■ What to work on
Within the records below, how many lines hold the string "target"? State that number and nothing else.
=== Dataset entries ===
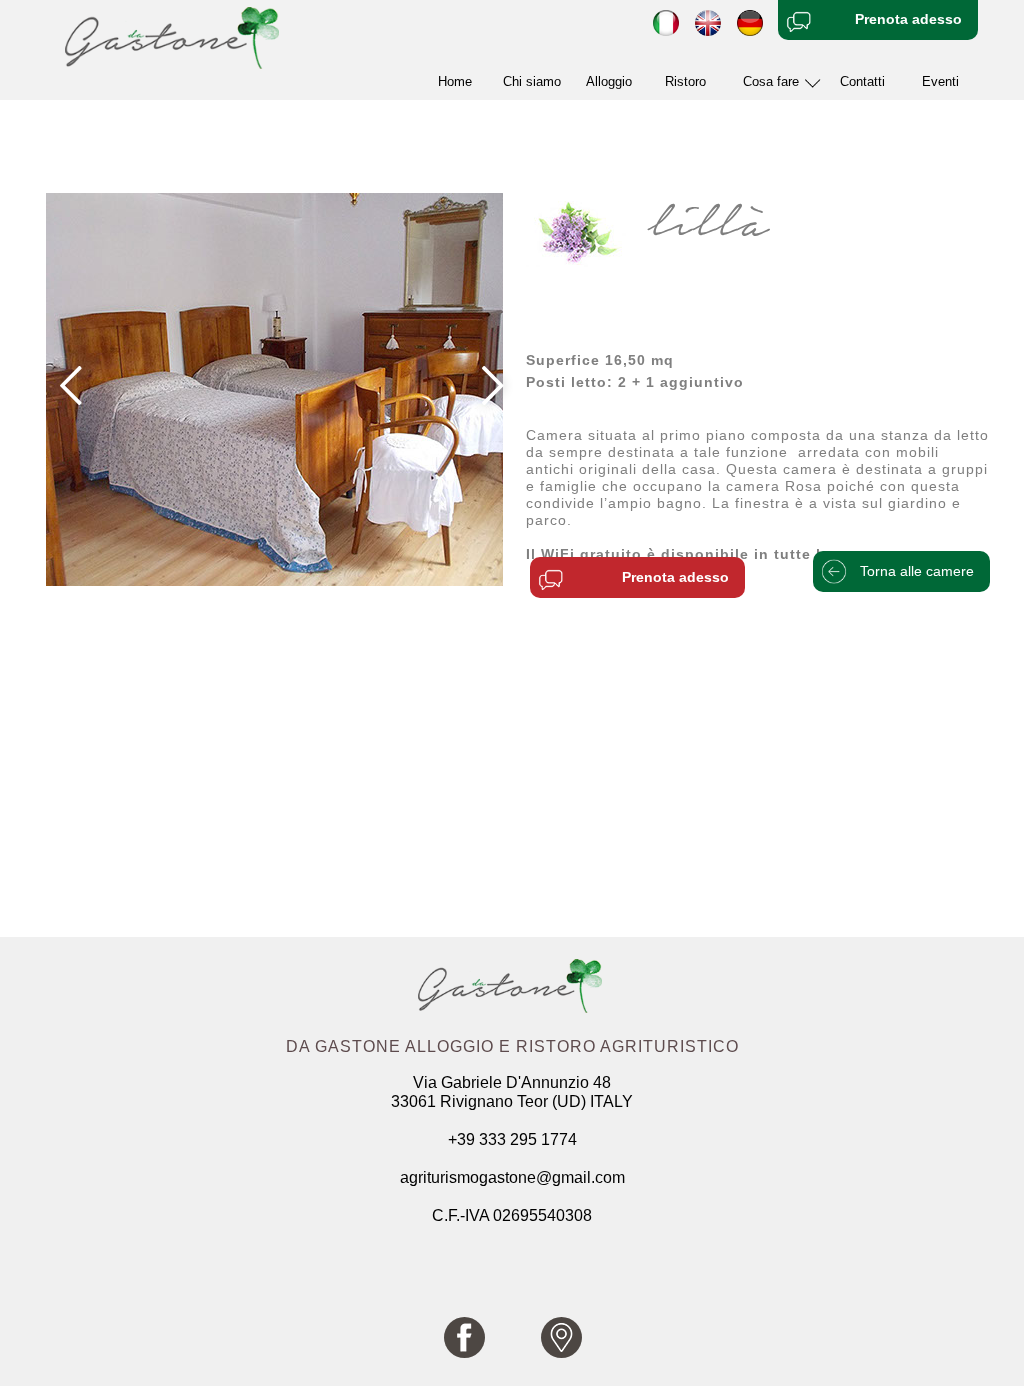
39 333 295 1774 (517, 1139)
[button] (776, 82)
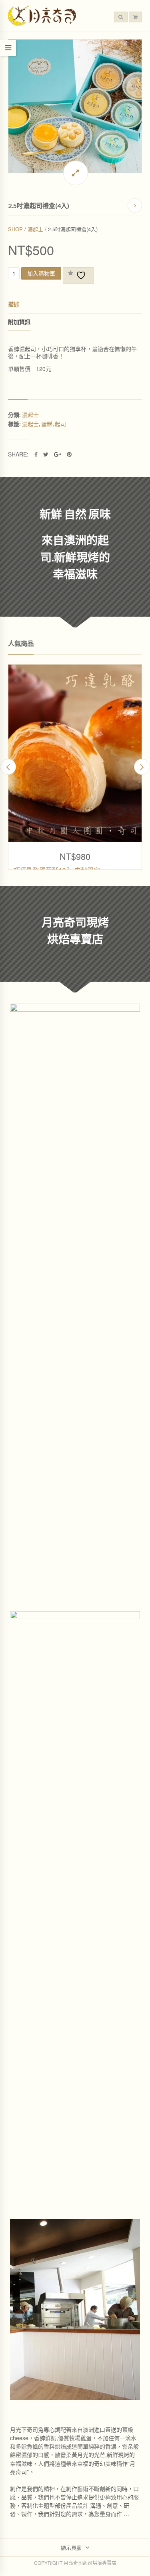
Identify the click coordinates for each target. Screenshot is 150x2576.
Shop (15, 229)
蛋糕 (46, 424)
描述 (13, 304)
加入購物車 (41, 273)
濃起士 (35, 229)
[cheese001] (75, 106)
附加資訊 (19, 321)
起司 (60, 424)
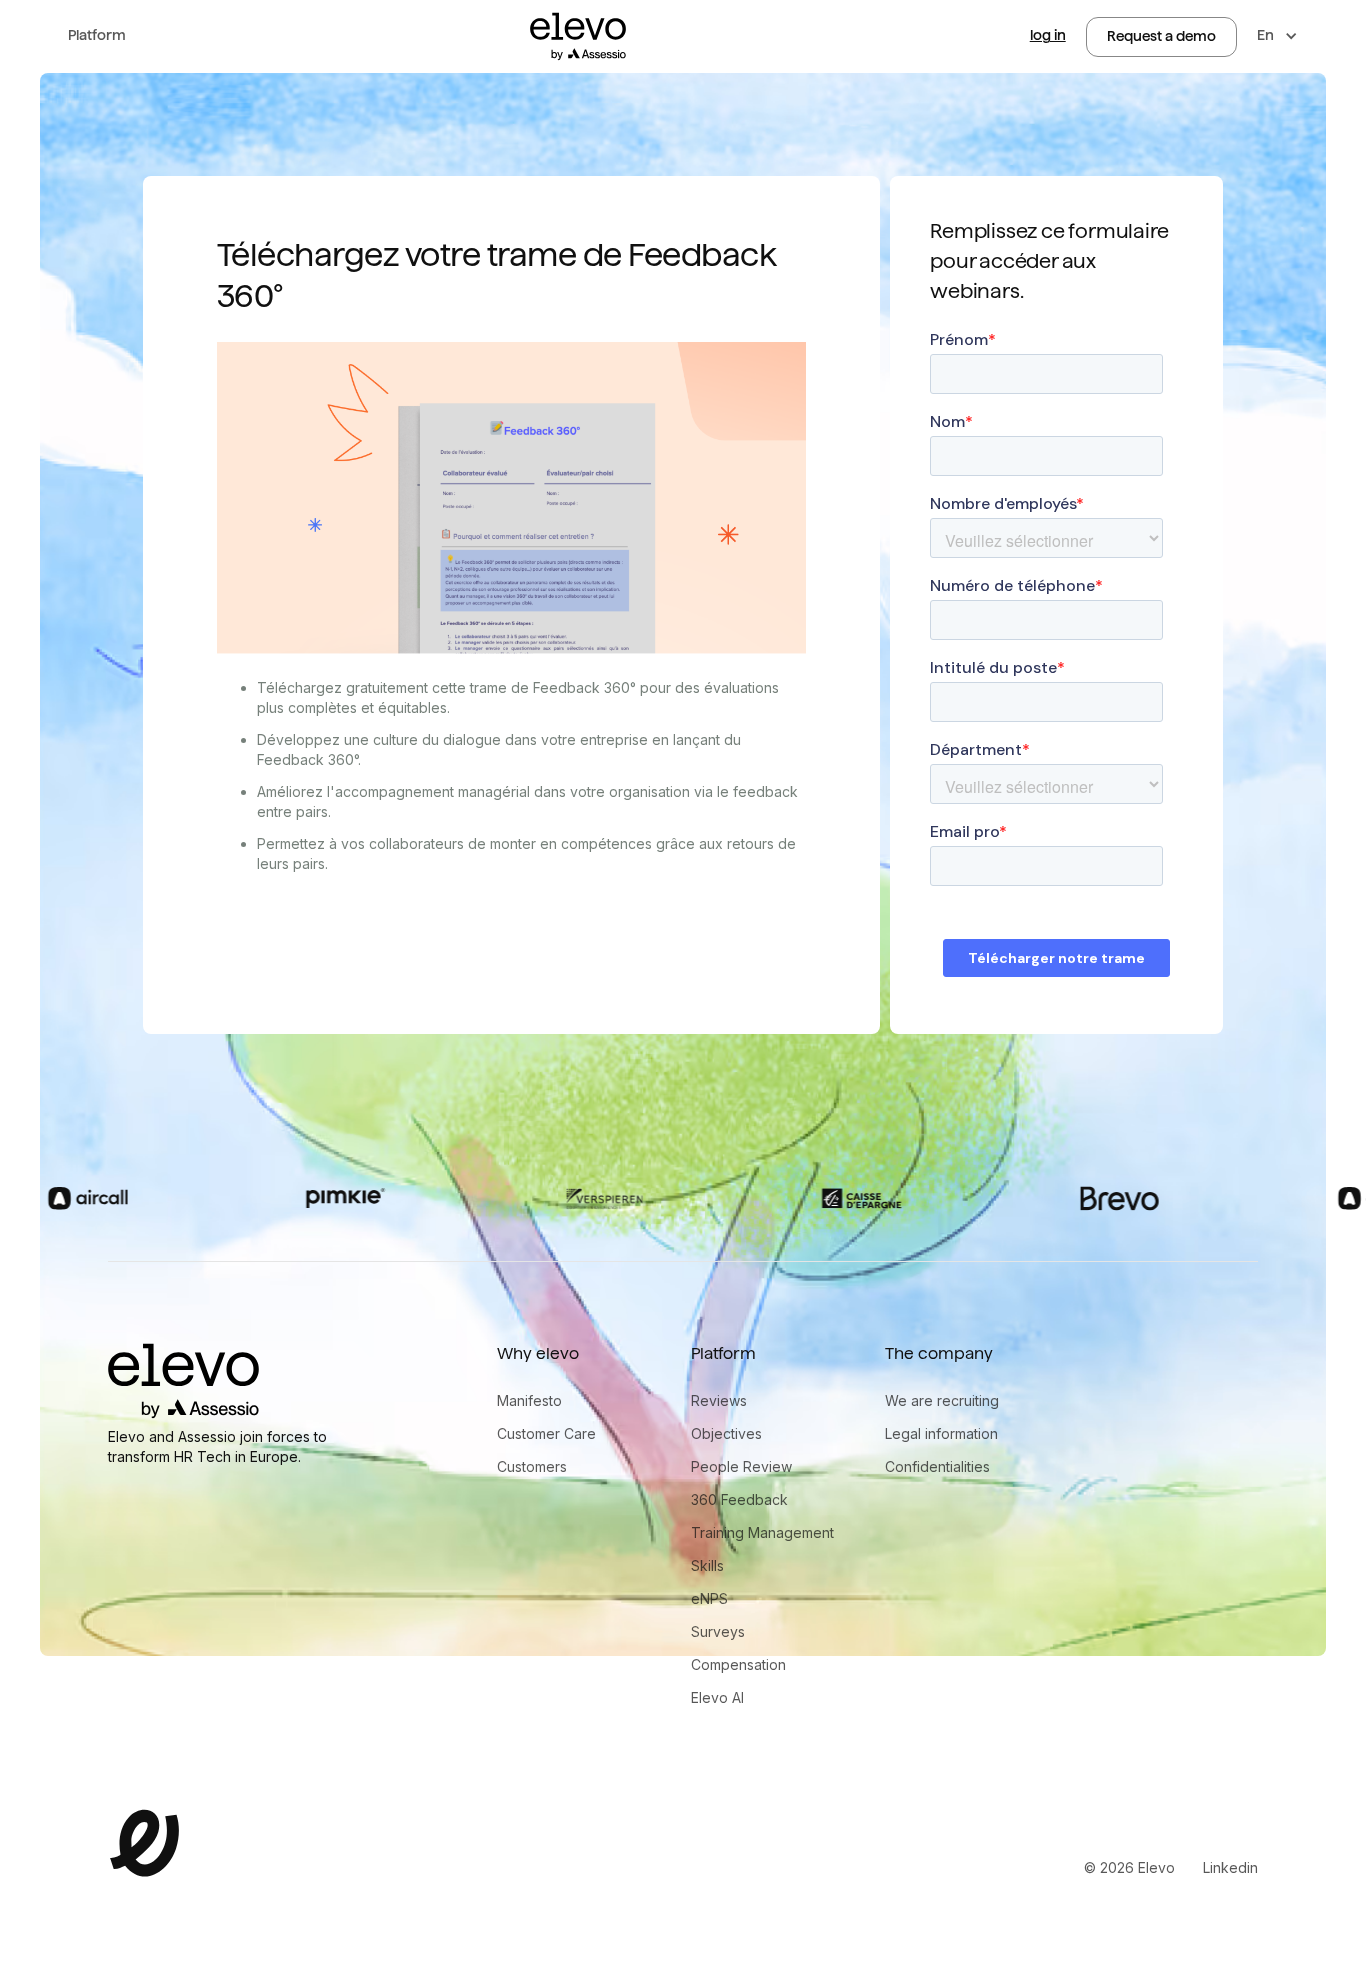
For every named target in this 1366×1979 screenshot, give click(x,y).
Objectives (726, 1433)
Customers (532, 1466)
===
■ Task solution
2